What are limit-up / limit-down bands?
Limit-up / limit-down (LULD) is a per-stock price-band system run by the U.S. exchanges. If a stock’s price moves outside a band (typically 5%, 10%, or 20% from a five-minute rolling reference price, depending on the security tier and time of session) for more than 15 seconds, trading in that specific stock pauses for five minutes while the exchanges and the participants reassess. The bands are wider in the open and close brackets and tighter during the rest of the session, and lower-priced stocks have wider proportional bands than higher-priced ones. LULD is separate from the market-wide circuit breakers covered in the prior question: the market-wide breakers pause every stock on a deep S&P 500 drop; LULD pauses one stock at a time on its own price band. The system has been in continuous force since 2012 and replaced an older per-stock circuit-breaker pilot.
What are market-wide circuit breakers?
Market-wide circuit breakers are SEC-approved pauses that halt all U.S. equity trading when the S&P 500 falls a set percentage from the prior session close. Level 1 triggers at a 7% drop before 3:25 PM ET and pauses trading for 15 minutes; Level 2 triggers at a 13% drop before 3:25 PM ET and also pauses for 15 minutes; Level 3 triggers at a 20% drop at any time during the regular session and closes the market for the rest of the day. The system was reformed after the May 2010 Flash Crash and the rules currently in force trace to 2013. A trading pause is meant to give participants time to reassess prices and re-establish two-sided order books rather than forcing them to trade through a panic. Individual stocks have their own narrower limit-up / limit-down bands separate from these market-wide triggers.
When does a stock trade actually settle?
U.S. stock trades settle on a T+1 schedule — one business day after the trade date. A trade executed on Monday settles on Tuesday, a trade executed on Friday settles on the following Monday (weekends and exchange holidays do not count toward the settlement clock). The settlement date is when the shares actually move from the seller’s account to the buyer’s account and the cash moves the other way. The schedule moved from T+2 to T+1 on May 28, 2024, when the SEC shortened the standard cycle to reduce counterparty risk and align with parts of the cleared options and Treasury markets. The settlement date is most relevant to dividends (the record date follows it), to short-selling rules (locate and delivery requirements), and to wash-sale loss timing.
Why is the stock market closed on weekends?

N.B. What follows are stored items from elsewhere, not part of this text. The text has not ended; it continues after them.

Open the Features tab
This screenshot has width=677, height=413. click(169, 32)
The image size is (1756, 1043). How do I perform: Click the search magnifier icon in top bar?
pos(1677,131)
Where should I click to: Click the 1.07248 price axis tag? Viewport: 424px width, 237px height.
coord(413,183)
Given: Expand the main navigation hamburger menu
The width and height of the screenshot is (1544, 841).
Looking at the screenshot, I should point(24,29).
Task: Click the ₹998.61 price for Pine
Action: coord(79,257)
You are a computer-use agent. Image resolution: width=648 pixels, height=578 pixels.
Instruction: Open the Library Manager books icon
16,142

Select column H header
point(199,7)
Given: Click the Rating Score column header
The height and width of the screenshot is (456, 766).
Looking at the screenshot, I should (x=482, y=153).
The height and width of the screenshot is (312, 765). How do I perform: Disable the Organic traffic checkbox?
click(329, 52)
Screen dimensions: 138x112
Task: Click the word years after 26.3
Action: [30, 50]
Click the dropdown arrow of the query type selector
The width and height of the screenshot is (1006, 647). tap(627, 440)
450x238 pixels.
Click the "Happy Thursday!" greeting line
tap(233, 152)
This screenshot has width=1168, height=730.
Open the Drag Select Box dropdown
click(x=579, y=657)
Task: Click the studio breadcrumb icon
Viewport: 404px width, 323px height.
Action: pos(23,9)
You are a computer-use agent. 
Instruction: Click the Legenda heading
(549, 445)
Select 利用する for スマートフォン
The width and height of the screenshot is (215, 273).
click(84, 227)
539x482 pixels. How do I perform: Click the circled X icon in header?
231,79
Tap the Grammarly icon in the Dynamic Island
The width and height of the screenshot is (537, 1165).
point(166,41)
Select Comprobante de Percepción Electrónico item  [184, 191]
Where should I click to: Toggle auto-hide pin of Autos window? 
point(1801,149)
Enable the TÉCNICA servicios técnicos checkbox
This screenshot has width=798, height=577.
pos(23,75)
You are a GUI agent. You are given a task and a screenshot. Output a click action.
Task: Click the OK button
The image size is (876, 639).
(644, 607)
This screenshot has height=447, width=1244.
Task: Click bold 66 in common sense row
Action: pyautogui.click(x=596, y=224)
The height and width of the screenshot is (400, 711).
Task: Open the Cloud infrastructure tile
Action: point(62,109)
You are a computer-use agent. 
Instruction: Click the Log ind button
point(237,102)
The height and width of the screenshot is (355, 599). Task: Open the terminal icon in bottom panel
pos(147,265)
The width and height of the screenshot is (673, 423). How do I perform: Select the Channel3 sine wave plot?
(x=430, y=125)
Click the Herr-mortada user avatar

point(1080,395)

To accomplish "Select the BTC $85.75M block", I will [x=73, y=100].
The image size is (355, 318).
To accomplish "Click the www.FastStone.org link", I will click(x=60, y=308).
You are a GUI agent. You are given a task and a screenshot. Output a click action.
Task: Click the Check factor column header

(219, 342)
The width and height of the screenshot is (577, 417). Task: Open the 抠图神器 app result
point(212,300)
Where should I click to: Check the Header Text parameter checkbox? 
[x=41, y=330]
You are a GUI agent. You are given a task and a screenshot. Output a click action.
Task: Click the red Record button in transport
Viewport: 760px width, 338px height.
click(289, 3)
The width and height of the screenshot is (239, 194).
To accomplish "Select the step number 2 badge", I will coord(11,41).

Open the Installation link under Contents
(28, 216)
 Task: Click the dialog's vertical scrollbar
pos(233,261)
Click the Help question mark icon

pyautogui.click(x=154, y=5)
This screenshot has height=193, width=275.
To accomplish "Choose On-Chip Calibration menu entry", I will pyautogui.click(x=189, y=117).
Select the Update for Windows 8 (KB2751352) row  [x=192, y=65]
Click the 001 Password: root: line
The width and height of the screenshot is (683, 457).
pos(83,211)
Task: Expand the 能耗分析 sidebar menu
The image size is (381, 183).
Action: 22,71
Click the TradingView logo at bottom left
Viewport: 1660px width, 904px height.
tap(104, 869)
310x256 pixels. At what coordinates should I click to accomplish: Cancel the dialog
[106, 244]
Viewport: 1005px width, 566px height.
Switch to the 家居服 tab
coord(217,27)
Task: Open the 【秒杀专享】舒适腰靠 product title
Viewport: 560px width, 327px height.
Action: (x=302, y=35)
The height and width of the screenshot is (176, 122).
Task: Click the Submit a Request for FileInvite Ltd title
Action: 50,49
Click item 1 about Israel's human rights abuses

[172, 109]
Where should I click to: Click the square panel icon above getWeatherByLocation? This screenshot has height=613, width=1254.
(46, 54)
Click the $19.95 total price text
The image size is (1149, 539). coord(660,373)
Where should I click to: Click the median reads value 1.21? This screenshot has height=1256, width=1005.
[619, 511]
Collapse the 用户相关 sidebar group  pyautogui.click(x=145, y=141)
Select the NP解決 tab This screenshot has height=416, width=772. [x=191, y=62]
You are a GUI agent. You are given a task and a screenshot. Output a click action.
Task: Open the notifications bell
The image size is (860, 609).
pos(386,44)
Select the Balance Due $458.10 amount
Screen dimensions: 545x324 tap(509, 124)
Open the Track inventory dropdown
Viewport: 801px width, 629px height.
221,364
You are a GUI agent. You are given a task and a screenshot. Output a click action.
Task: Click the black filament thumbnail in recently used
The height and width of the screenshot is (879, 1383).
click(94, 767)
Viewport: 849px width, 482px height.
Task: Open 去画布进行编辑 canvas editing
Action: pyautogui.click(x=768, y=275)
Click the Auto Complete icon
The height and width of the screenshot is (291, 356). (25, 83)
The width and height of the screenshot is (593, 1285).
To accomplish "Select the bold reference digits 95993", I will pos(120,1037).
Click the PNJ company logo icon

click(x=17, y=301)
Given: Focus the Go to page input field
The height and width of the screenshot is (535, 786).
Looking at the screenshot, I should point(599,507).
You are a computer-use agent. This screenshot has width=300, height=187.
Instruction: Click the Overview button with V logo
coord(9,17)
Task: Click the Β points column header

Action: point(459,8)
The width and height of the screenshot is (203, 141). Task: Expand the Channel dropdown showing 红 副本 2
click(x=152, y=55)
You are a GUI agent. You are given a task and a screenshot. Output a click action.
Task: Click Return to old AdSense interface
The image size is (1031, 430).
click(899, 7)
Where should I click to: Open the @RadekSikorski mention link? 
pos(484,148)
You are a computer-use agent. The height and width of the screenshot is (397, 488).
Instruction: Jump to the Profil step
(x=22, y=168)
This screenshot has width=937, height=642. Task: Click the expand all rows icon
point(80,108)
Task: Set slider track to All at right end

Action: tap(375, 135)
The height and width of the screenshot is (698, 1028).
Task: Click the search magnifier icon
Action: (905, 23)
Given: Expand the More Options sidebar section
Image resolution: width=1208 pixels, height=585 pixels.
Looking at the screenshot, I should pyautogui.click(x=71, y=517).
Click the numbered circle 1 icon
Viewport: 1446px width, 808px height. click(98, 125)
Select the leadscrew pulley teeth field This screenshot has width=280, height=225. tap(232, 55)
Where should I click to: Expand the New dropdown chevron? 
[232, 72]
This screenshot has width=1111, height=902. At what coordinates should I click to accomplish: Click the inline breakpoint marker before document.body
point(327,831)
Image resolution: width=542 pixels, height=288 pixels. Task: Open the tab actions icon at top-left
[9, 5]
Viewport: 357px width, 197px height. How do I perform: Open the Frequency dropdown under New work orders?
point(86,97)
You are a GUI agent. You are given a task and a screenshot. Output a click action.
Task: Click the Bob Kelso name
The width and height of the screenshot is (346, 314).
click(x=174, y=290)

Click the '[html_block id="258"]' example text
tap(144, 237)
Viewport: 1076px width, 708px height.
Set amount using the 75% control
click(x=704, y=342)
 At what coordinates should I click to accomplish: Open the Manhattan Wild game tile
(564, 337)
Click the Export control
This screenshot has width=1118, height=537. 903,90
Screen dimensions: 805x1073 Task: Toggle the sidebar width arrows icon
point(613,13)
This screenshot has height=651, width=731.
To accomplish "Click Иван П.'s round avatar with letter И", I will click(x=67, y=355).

The NYSE and NASDAQ operate as Monday-through-Friday markets, mirroring the underlying clearinghouse and bank settlement systems that move shares and cash after a trade. The Depository Trust and Clearing Corporation, Fedwire, and the major bank wire networks all run on weekday-only schedules, so a Saturday or Sunday trade could not actually clear until Monday. Proposals to add evening, weekend, or 24-hour sessions periodically surface in the industry, but no proposal has reached a finalized SEC rule at this point. Other asset classes operate on different schedules — bitcoin and Ethereum trade 24/7 on crypto exchanges, and US equity-index futures trade nearly around-the-clock from Sunday evening through Friday afternoon — but the regular US stock market itself is a five-weekday market.